Okay, well, no drum. Because I forgot my headphones. On long
run day…7 mile long run day.
I had a brief moment of panic (“should
I go home and get them?”), but then my pride (ego, laziness, whatever you want to call it) kicked in and I was
like “nah, I got this…let’s just go with it.” So, I ran without music, and I
thought well I might as well run without Runkeeper as well, and just see how I
do mentally without 1) distraction of
music and 2) reminders of how far we’ve gone (which for me often translates into “crap, we have ____left to go”,
except for the last mile).
I think it was the strongest start I have had in a pretty
long time, maybe ever. I attribute this in large part to the new surroundings
as well (see Sam’s post for details) and the extra rest we got during the week.
But still! It was probably mile 4 before I really started to “feel it” and even
then it really wasn’t that bad. Staci and I kept up a running commentary on the
houses we passed, and I was occasionally serenaded by one of my head-phoned
friends (“getting hot in here” anyone?

···

**WRITTEN INSTRUCTION:**
In the passage about the long run, why did the writer run without music?

**DATA PROVIDED:**

···

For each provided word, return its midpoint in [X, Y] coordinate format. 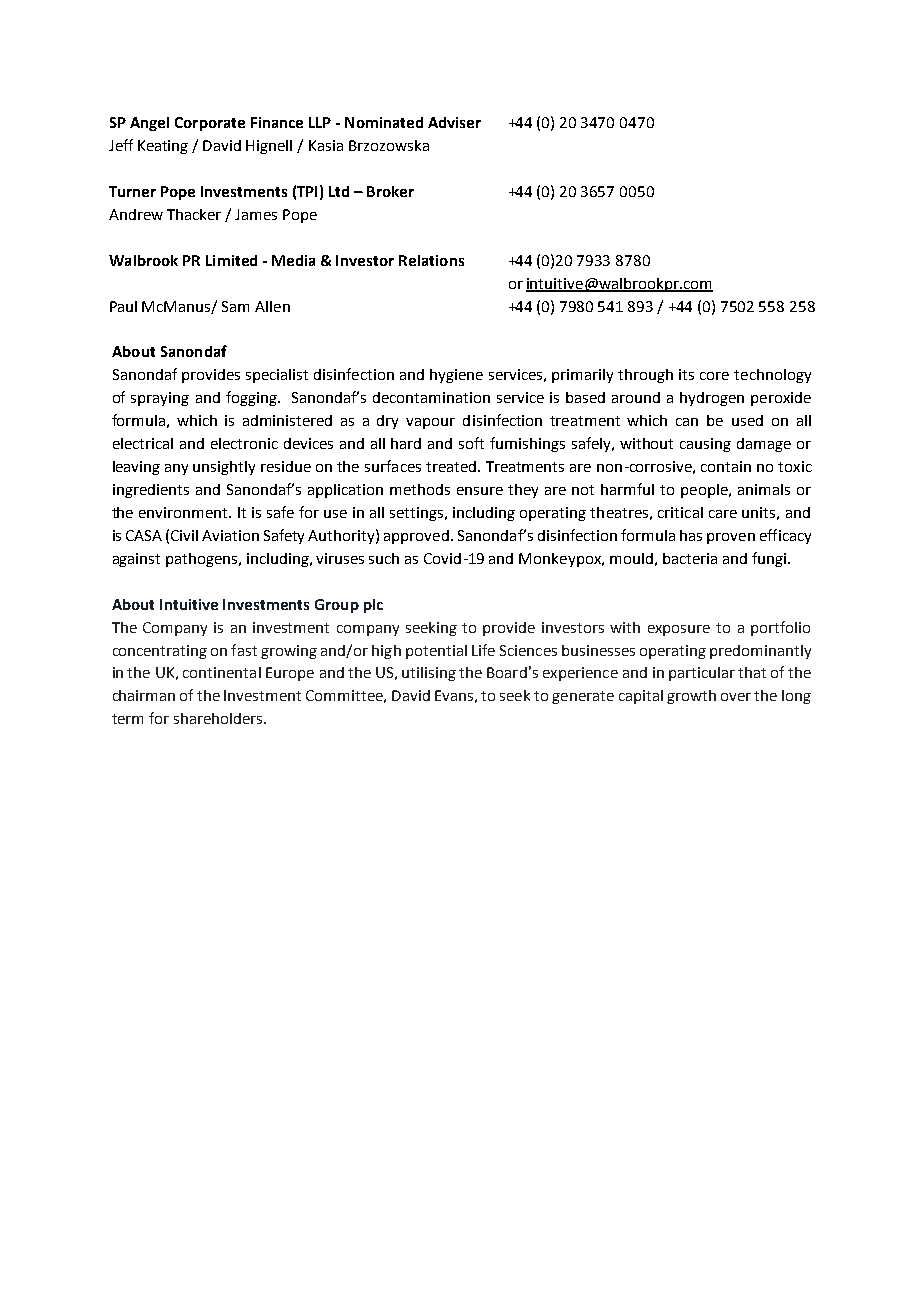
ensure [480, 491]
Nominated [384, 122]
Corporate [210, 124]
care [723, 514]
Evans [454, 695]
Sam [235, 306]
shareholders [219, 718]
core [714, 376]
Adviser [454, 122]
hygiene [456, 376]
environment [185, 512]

···

**RESPONSE TO THE TASK:**
The writer forgot their headphones.